Cose da fare:
a) Rispondi a queste domande sui commenti al racconto:
(i) Chi firma il commento che chiama l'autore "un mago delle parole"?
(ii) Secondo il commento che comincia con "Caro Giulio", chi incontra il protagonista?
(iii) Quali scrittori vengono nominati come amici di Giulio Panzani?
b) Nei commenti al racconto, riscrivi in forma più breve il paragrafo che inizia con "Mi piace moltissimo il modo in cui scrivi", senza perdere le informazioni principali.
c) Ricopia senza cambiare nulla la parte dei commenti al racconto che parte da "Sei un mago" e arriva fino a "Inconfondibile lo stile.".

Blocco di testo:
--
Poi uscii dalla penombra, con la voglia di bagnarmi nella luce che avevo lasciato entrando in quella casa. Ma anche fuori, oramai, senza che me ne fossi accorto, si era fatta sera.
Straordinario!
Grazie.
Francesco
…mi piacerebbe visitare il tuo sito…ma non sono certa tu ne abbia uno…questo racconto mi ha fatto venire i brividi…anonima
“l’ormai ex splendida bruna alla quale le tinture avevano bruciato i capelli e le rughe, impietosamente, avevano disegnato sul volto la mappa delle sconfitte esistenziali e delle speranze irrealizzate.”
Mi piace moltissimo il modo in cui scrivi. Delicato, dolce, malinconico, pieno di messaggi tra le parole e la carta. Dici più di quello che scrivi, scrivi più di quello che una lettura veloce rivela. Lasci piccoli semi tra le righe, piccoli sassolini colorati appena celati dalle pieghe del foglio. Basta scostare appena la piega tra le parole, per trovarli.
E quella “sera”, mi ha colpito come un maglio.
“Ma anche fuori, oramai, senza che me ne fossi accorto, si era fatta sera.”
L’ho letta e riletta questa riga.
Mi ha investito talmente tanta malinconia da rimanere folgorata.
Sei un mago delle parole.
Marghy
Caro Giulio,
letto più volte questo tuo racconto. Nonostante ciò mantiene intatta la sua freschezza (anche nel passar del tempo dei momenti in cui il protagonista incontra Carla).
Ti rinnovo i miei complimenti
Ars
Un bel racconto. Un ottimo esempio della pratica del bello scrivere da uno dei critici letterari più autorevoli nel panorama della letteratura contemporanea. Amico di Domenico Rea, Mario Luzi, Aldo Onorati, tanto per citarne alcuni, Giulio Panzani con questo racconto ci offre una piacevole lettura. Inconfondibile lo stile.
--
Estratti dei record:
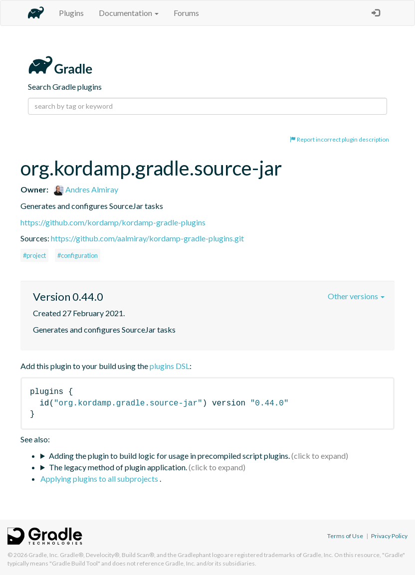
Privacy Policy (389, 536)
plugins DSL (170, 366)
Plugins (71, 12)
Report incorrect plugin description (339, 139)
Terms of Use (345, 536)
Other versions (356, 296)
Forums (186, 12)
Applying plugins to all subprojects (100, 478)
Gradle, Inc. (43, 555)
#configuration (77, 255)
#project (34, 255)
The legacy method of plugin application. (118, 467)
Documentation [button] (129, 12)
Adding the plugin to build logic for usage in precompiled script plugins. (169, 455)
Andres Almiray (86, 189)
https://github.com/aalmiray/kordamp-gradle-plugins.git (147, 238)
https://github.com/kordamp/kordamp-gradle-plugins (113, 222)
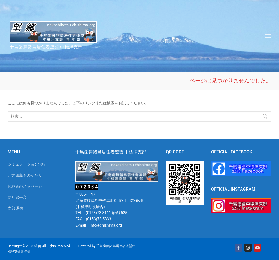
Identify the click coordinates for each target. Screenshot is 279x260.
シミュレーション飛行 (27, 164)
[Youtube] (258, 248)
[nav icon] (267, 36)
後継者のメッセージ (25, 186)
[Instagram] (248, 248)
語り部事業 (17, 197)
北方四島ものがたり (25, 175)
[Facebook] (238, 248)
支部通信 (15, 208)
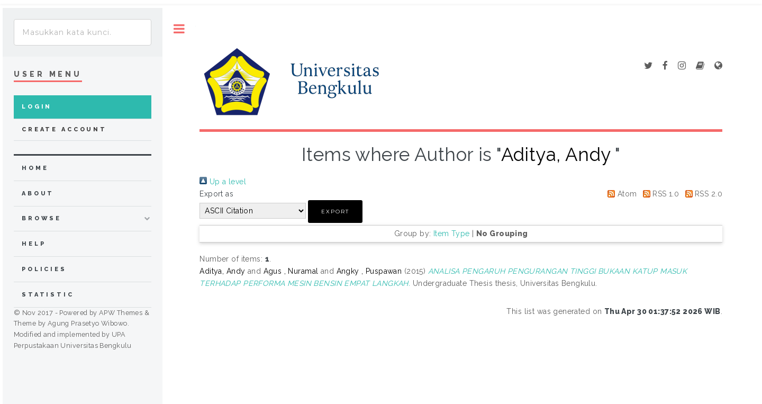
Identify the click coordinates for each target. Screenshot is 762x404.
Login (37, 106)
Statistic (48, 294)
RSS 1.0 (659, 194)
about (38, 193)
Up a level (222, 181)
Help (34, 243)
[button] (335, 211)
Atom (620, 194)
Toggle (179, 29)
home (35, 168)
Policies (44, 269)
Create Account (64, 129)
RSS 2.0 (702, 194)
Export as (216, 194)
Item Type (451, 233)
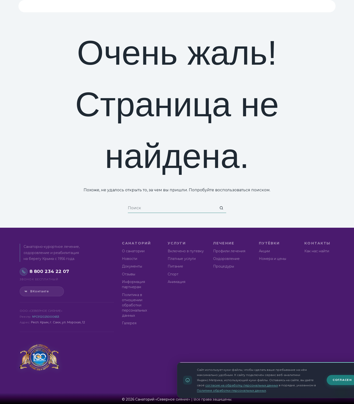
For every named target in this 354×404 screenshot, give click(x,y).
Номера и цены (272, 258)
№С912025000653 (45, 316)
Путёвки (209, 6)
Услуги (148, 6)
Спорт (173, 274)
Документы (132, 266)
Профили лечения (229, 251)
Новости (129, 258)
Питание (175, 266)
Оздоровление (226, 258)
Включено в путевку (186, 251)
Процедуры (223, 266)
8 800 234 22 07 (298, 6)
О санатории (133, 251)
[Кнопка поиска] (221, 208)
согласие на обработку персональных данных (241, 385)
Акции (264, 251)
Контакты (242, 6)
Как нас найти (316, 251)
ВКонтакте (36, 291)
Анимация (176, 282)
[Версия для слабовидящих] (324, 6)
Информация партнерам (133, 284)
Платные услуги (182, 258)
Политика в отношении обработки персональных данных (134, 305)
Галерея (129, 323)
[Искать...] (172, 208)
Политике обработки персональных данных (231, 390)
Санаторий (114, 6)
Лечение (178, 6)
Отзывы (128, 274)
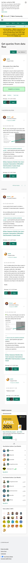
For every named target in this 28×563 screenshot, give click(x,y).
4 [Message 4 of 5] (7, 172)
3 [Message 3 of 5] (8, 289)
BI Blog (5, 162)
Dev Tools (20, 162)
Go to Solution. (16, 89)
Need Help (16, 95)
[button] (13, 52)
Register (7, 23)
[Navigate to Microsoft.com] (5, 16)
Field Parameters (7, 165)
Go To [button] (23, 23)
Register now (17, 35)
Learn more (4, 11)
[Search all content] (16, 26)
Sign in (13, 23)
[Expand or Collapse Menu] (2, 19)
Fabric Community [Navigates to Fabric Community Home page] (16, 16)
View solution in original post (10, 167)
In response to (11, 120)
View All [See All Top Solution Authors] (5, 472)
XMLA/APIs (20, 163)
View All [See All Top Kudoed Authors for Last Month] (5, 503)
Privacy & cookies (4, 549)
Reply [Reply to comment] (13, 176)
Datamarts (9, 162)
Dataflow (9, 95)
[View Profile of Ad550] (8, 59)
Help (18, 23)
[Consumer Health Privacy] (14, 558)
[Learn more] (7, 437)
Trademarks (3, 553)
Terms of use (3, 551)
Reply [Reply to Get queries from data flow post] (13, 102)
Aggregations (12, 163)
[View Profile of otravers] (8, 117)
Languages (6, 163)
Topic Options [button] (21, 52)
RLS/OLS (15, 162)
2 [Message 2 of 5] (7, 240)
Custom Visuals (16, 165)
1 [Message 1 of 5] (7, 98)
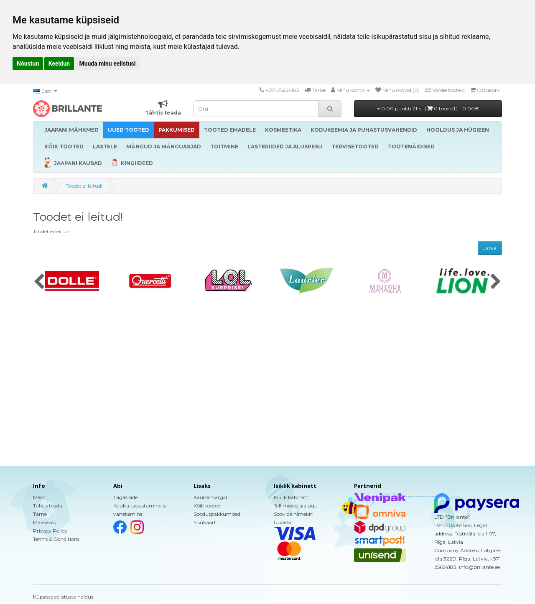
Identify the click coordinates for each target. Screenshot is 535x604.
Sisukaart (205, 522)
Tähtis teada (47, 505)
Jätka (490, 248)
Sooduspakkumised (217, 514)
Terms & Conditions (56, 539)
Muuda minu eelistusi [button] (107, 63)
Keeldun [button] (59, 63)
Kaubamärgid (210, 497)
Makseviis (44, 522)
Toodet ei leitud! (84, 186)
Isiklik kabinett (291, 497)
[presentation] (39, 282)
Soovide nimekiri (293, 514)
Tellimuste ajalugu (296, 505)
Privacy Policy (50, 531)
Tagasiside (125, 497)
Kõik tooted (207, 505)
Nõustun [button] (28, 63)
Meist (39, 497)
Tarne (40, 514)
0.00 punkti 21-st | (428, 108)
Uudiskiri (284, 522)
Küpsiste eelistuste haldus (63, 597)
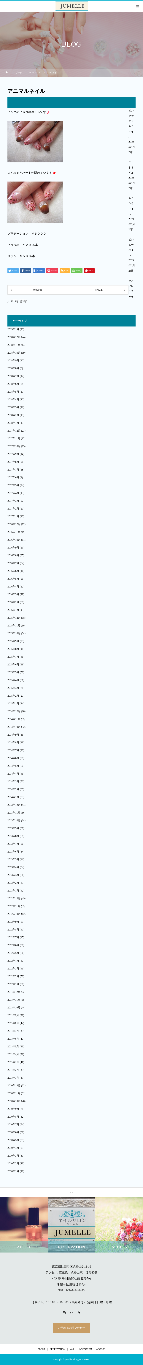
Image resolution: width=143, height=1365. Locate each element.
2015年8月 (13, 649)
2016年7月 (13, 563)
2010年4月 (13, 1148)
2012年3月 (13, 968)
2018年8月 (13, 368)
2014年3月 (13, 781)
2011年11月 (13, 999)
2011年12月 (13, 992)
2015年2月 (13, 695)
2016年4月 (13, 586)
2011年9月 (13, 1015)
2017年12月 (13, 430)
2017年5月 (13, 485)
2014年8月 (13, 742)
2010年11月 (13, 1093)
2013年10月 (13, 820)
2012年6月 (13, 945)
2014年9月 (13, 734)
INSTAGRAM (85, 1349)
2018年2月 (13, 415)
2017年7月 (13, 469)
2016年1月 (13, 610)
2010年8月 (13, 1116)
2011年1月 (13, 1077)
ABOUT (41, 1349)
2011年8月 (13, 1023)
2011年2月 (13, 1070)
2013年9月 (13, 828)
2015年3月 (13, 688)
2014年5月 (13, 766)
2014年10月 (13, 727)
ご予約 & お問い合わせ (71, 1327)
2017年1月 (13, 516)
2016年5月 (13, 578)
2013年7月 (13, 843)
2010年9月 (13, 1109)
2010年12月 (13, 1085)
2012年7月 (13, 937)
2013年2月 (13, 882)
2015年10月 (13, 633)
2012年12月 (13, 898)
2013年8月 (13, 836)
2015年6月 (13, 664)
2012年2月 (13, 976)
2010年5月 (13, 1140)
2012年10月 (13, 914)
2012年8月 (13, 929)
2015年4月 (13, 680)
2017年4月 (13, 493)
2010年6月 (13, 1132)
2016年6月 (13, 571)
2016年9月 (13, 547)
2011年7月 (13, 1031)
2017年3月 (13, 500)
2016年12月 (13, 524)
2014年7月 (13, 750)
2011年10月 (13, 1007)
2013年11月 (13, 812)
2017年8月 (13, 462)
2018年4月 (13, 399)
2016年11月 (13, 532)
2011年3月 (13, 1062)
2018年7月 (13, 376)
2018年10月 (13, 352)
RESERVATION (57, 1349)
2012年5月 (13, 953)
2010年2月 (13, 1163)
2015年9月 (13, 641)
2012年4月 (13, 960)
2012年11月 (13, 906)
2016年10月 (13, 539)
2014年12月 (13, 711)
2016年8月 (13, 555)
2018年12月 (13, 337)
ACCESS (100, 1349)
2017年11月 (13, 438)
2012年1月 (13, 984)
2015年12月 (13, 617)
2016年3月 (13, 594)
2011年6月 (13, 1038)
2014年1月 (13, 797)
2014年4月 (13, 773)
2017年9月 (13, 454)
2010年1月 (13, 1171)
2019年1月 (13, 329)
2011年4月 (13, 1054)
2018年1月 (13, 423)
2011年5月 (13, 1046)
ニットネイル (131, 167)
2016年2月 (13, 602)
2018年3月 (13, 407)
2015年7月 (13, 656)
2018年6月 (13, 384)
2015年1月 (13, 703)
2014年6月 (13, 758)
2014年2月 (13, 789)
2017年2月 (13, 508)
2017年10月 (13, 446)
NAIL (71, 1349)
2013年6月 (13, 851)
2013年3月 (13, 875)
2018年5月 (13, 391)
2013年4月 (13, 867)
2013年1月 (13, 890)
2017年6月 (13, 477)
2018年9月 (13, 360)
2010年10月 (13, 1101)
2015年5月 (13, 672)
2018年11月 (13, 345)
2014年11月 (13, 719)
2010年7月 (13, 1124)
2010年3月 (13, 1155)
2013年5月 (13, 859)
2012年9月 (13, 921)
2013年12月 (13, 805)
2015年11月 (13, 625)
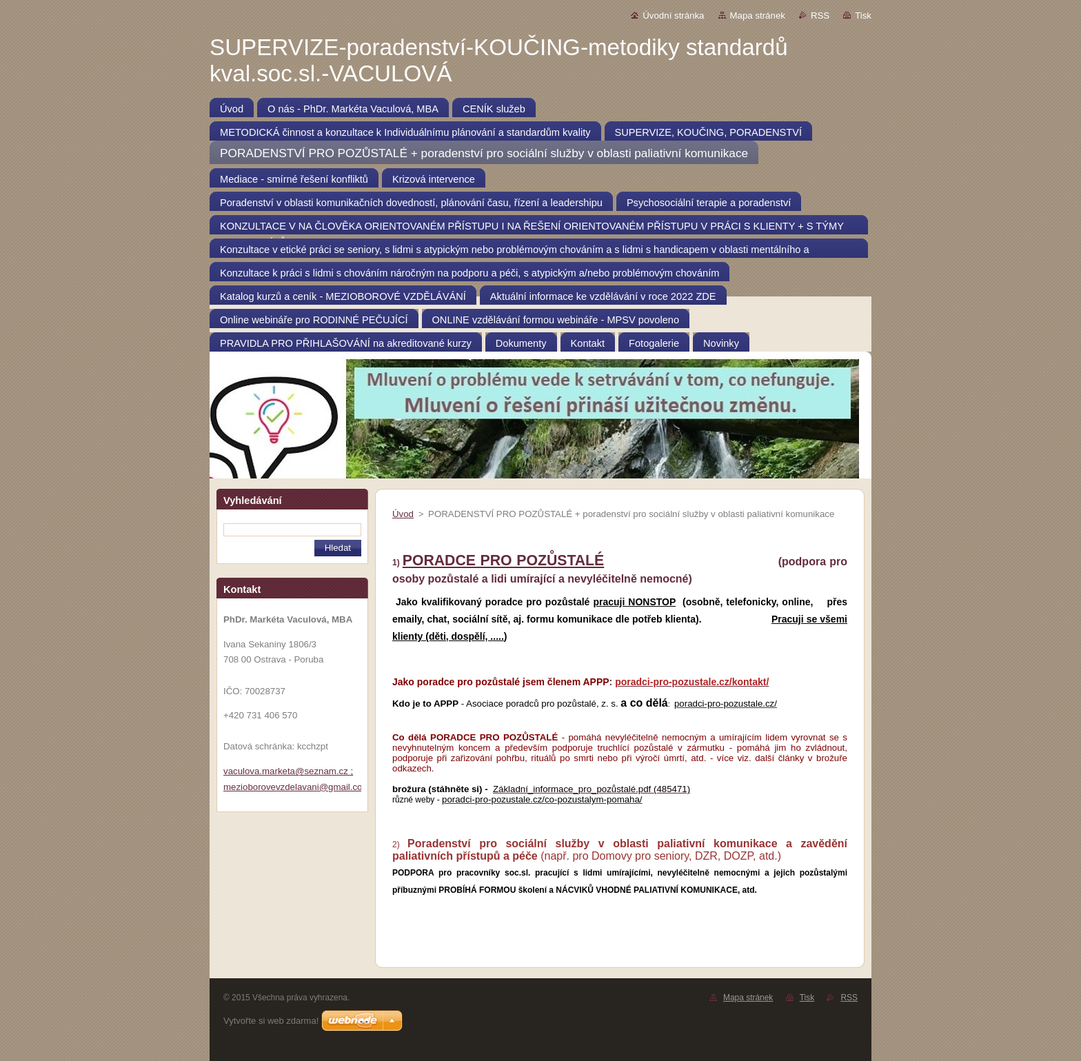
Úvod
--
Risposte ai compiti:
a)
(i) Marghy
(ii) Carla
(iii) Domenico Rea, Mario Luzi e Aldo Onorati

b) Lo stile dell'autore piace moltissimo: è delicato, dolce, malinconico e pieno di messaggi tra le righe. L'autore dice più di quanto scrive, e una lettura veloce non basta a coglierlo. Tra le righe lascia piccoli semi, come sassolini colorati nascosti appena sotto le pieghe del foglio: per trovarli basta scostare un poco quelle pieghe.

c)
Sei un mago delle parole.
Marghy
Caro Giulio,
letto più volte questo tuo racconto. Nonostante ciò mantiene intatta la sua freschezza (anche nel passar del tempo dei momenti in cui il protagonista incontra Carla).
Ti rinnovo i miei complimenti
Ars
Un bel racconto. Un ottimo esempio della pratica del bello scrivere da uno dei critici letterari più autorevoli nel panorama della letteratura contemporanea. Amico di Domenico Rea, Mario Luzi, Aldo Onorati, tanto per citarne alcuni, Giulio Panzani con questo racconto ci offre una piacevole lettura. Inconfondibile lo stile.